In the previous section, we looked at a genealogy of the Neo-Darwinist worldview in the modern biological sciences. Today, we’ll be looking at this same genealogy as disclosing the modern constitution of the biopolitical – and specifically, biocapitalist – state. For those who missed last week’s post, you can find it here.
The idea is that, following the Darwinian Revolution, the development of the modern political era up to and including the current era of neoliberal global capitalism has taken the form of the immediate politicization of the body. The genealogy of the modern state of biopolitics, according to Foucault, takes root decisively in the conjunctive development of early modern science and the development of modern political economy in Europe. We could trace this line of thought back even further, to Aristotle, who in Book I of the Politics makes the well-known claim that “man is by nature a political animal [zōon politikon]”; the Italian philosopher Giorgio Agamben, arguing from the collapse of the classical distinction in Athenian Antiquity between bios (‘life’ or a particular way of life) and zoē (‘bare life’), and rethinking sovereignty and the modern biopolitical state, theorizes that “the production of a biopolitical body is the original activity of sovereign power” – and further, that the production of this biopolitical body is none other than the self-constitution of the sovereign body as such. Theoretical literature on the modern constitution of state power as biopolitics blended with biocapitalism is vast, interesting, and important; however, it is not my immediate concern here. If it is true that modern bodies are always already politicized, then all sciences of living organisms – evolutionary biology, population sciences, ecology, molecular genetics, et cetera – have become sites of struggle. This means that alternative biological theories can and should be decided upon primarily with appeal to sociopolitical values. Failure to answer the summons issued by the modern biopolitical era to the life sciences as a site of struggle will ensure that the only relevant ideological force acting on the constitution of the modern body will be exerted by the neoliberal management of biological research itself.
Following the analysis from last week’s post, we can say that the metaphor of competition, and other metaphors of the particular social mobility of the bourgeoisie, become prevalent in the biological sciences precisely because biology in the era of biopolitics is always already politicized as such. Convergence on the usage of terms evoking unfairness and exploitation, abuse and the extraction of use-value without cooperation, in the absence of any pre-established well-defined theoretical unity, is neither a surprise, nor a merely coincidental epiphenomenon of the ill-refined definition of ‘cheating’, as suggested by Jones’ study. It merely suggests a pre-existing politicization of bios that immediately exonerates itself, by the extension of the logic of the individual constitution of the bourgeois political body to the study of life itself. In this way, evolutionary cheating is not significantly different from plain old rigorous ontological and epistemological reductionism from Descartes to Dawkins, which (some have argued) stems equally from the competitive ethos, presenting in a worldview in which phenomena of higher orders of complexity are seen as effected by the individual collisions between socio-cultural, genetic or bio-mechanical atoms.

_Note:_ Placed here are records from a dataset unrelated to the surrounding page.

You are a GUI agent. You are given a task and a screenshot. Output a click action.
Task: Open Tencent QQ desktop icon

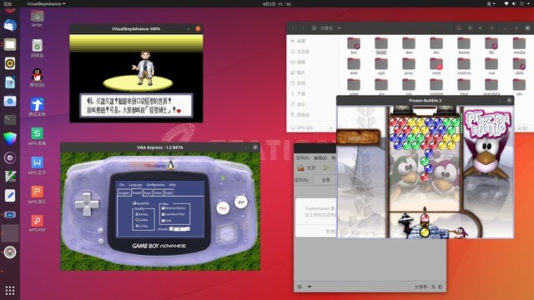coord(37,78)
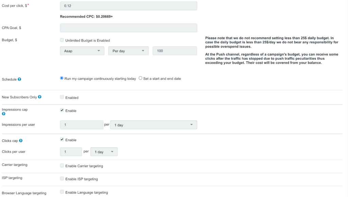348x197 pixels.
Task: Uncheck the Impressions cap Enable checkbox
Action: point(62,110)
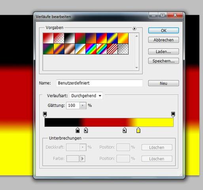Screen dimensions: 203x190
Task: Select the yellow color stop below gradient
Action: (x=138, y=130)
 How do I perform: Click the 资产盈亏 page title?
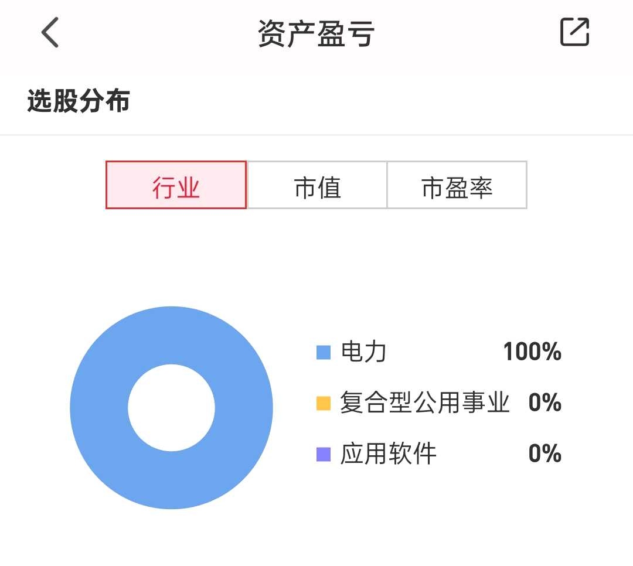317,33
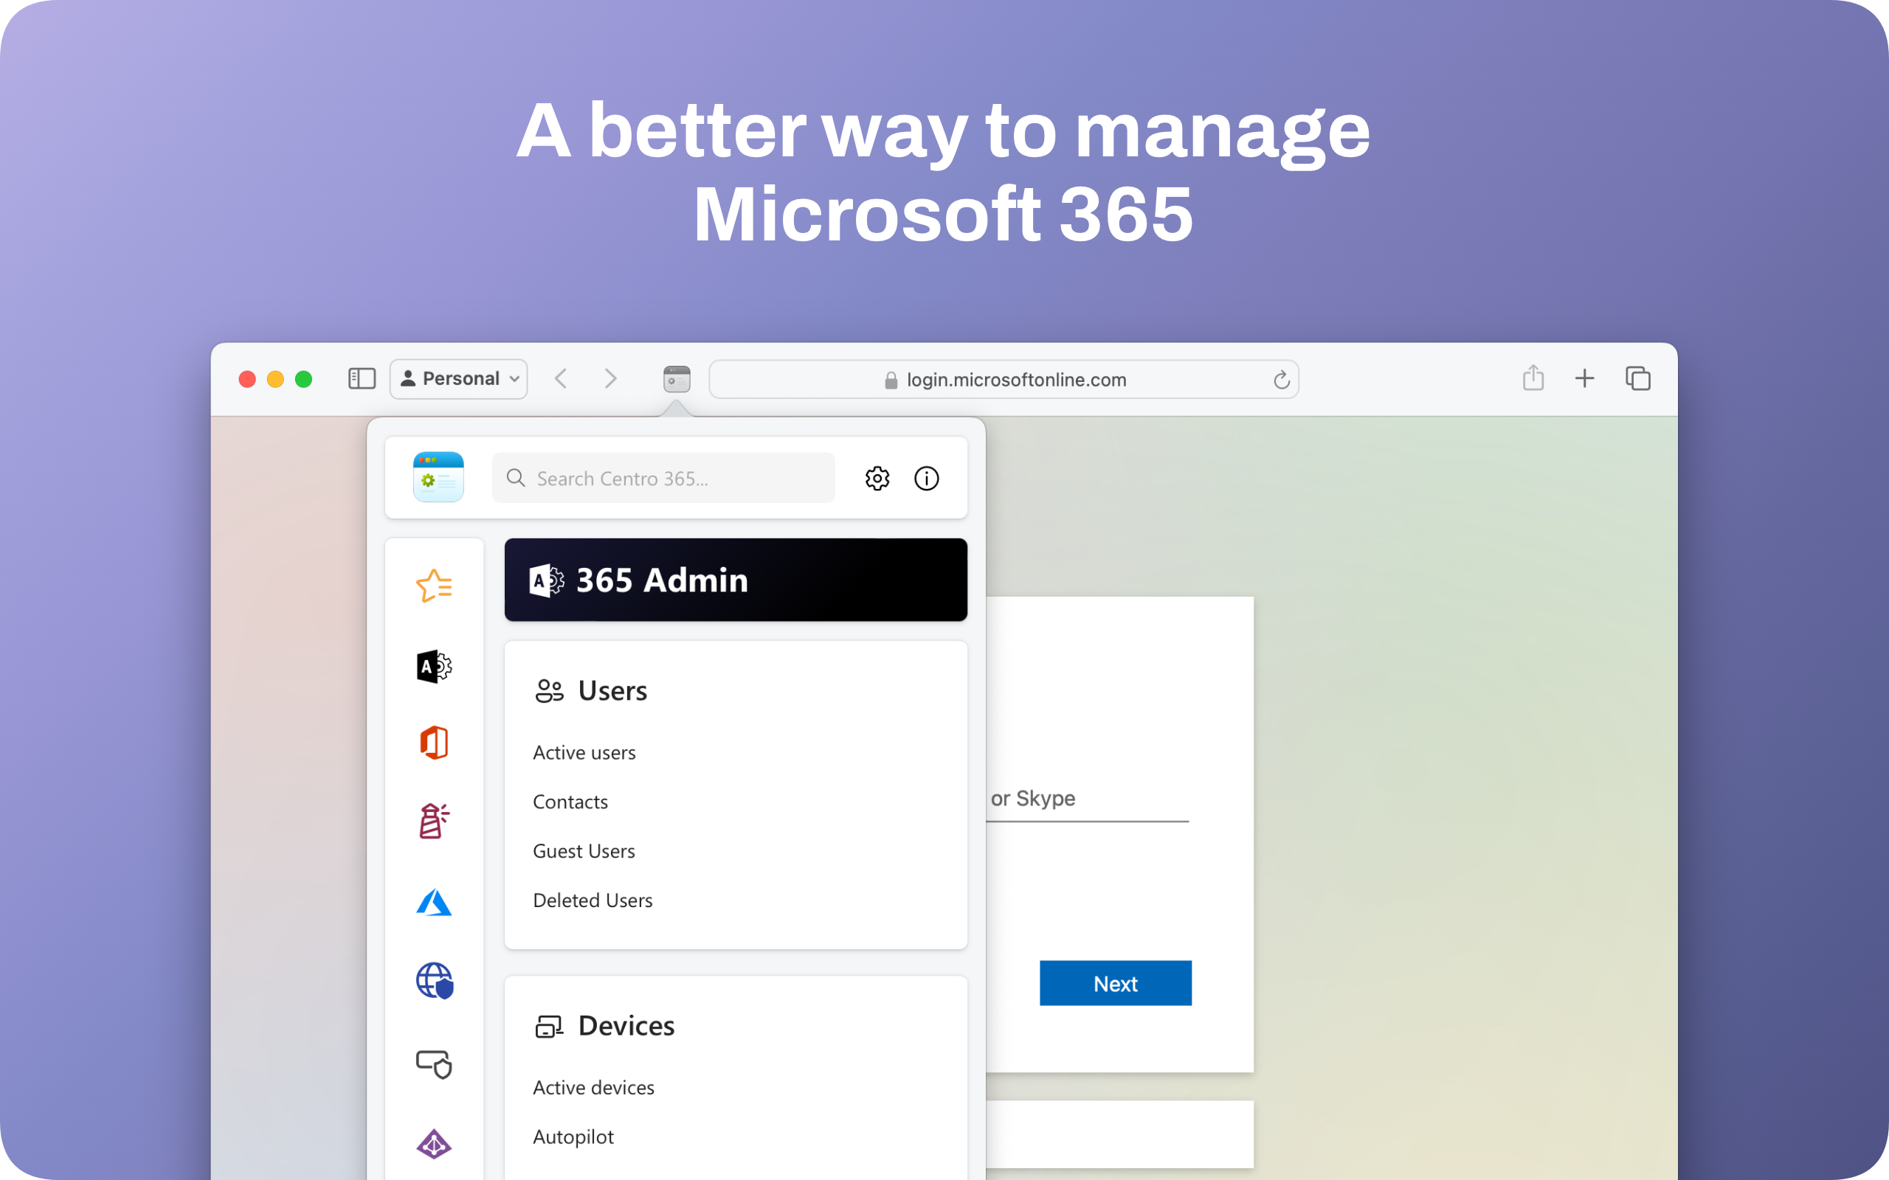Select the Office app sidebar icon

(x=434, y=742)
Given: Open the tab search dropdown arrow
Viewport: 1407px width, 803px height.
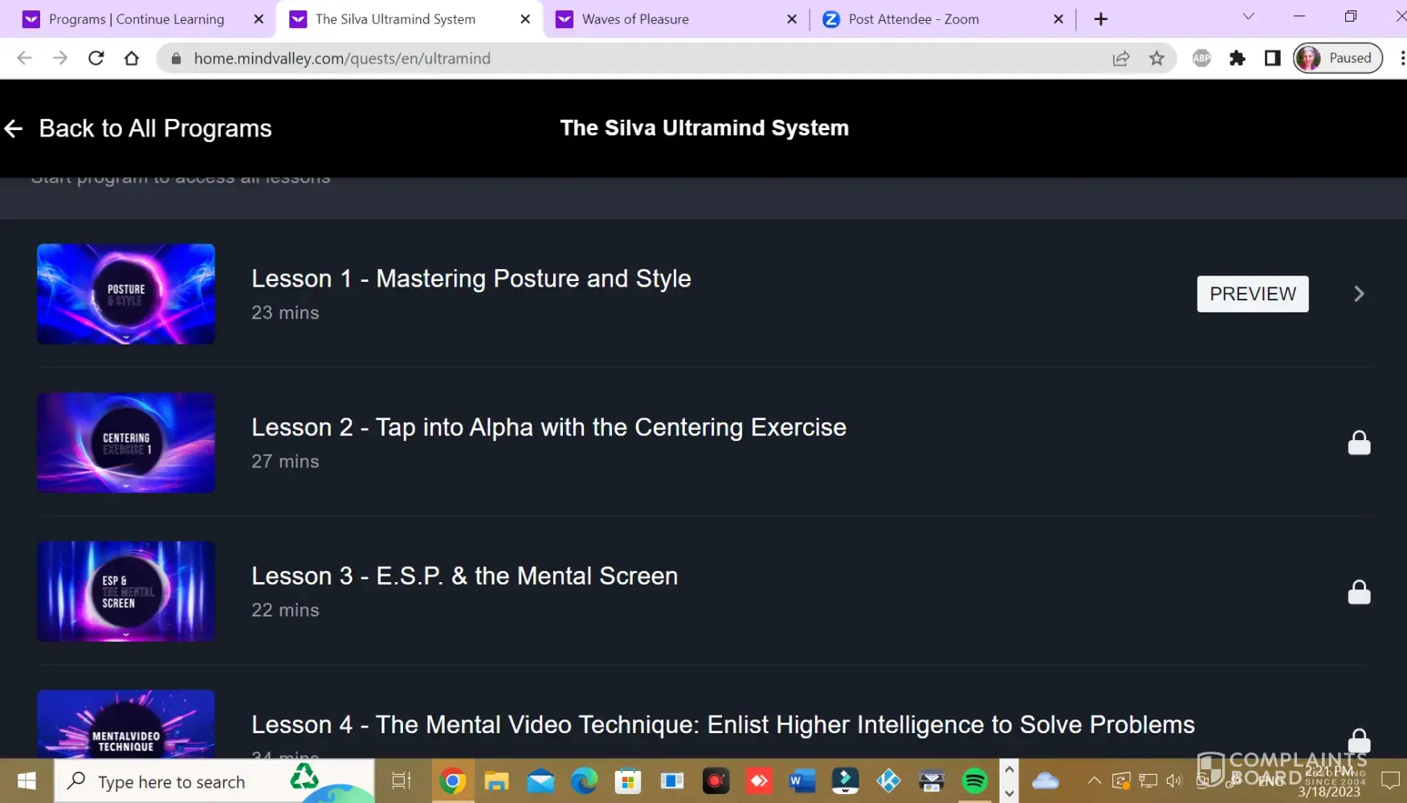Looking at the screenshot, I should coord(1248,17).
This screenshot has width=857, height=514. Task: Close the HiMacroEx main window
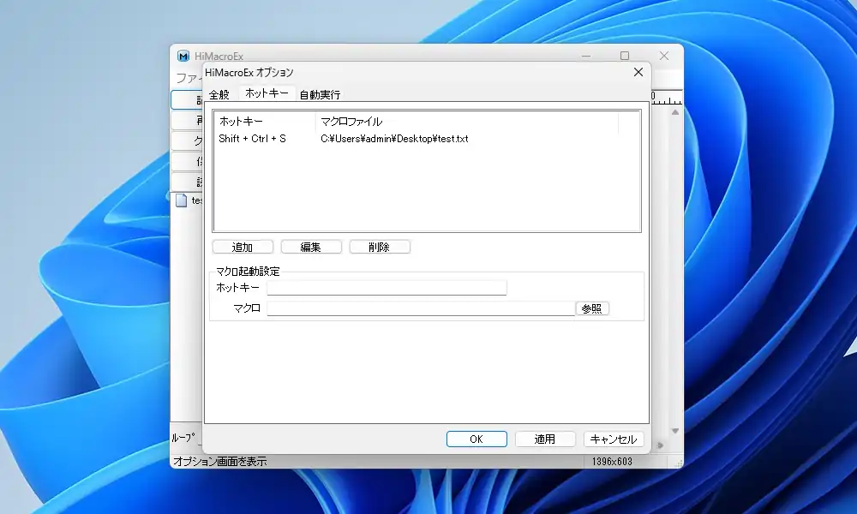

The modern age of biopolitics as a new order of social control has been especially pronounced in the rapid development of biotechnology since the end of the 20th century. The new and constant biopolitical initiatives of neoliberalism: the Human Genome Project; the ever-presence of genetically modified crops (GMOs) in the sphere of agriculture; genetic pre-screening for the ‘treatment’ of heritable chronic conditions like Huntington’s disease and Tay-Sachs; neuro-reductive renormalizations towards neurotypicality through neuro-chemical and physiological interventions, as in the treatment of depression, schizophrenia, and a host of other disorders of psyche in the West; these all point towards the phenomenon of the modern constitution of the state as being none other than the constitution of a biopolitical body, idealized against the backdrop of sociopolitical conditions that provide preconceptions – to evoke Aristotle – of what constitutes ‘the good life’. Those excluded from the constitution of the body politic – included only in the sphere of ‘bare life’, as Agamben would say – fall into the real risk of becoming social pariahs. Biocapitalism announces the new age of biotechnological control over the body politic; in it, we have the effective material synthesis between the impulse to control through direct mechanical manipulation, characteristic of the rise of the capitalist class through the first Industrial Revolution in the means of production, and the modern constitution of the era of biopolitics ushered in by the Darwinian Revolution.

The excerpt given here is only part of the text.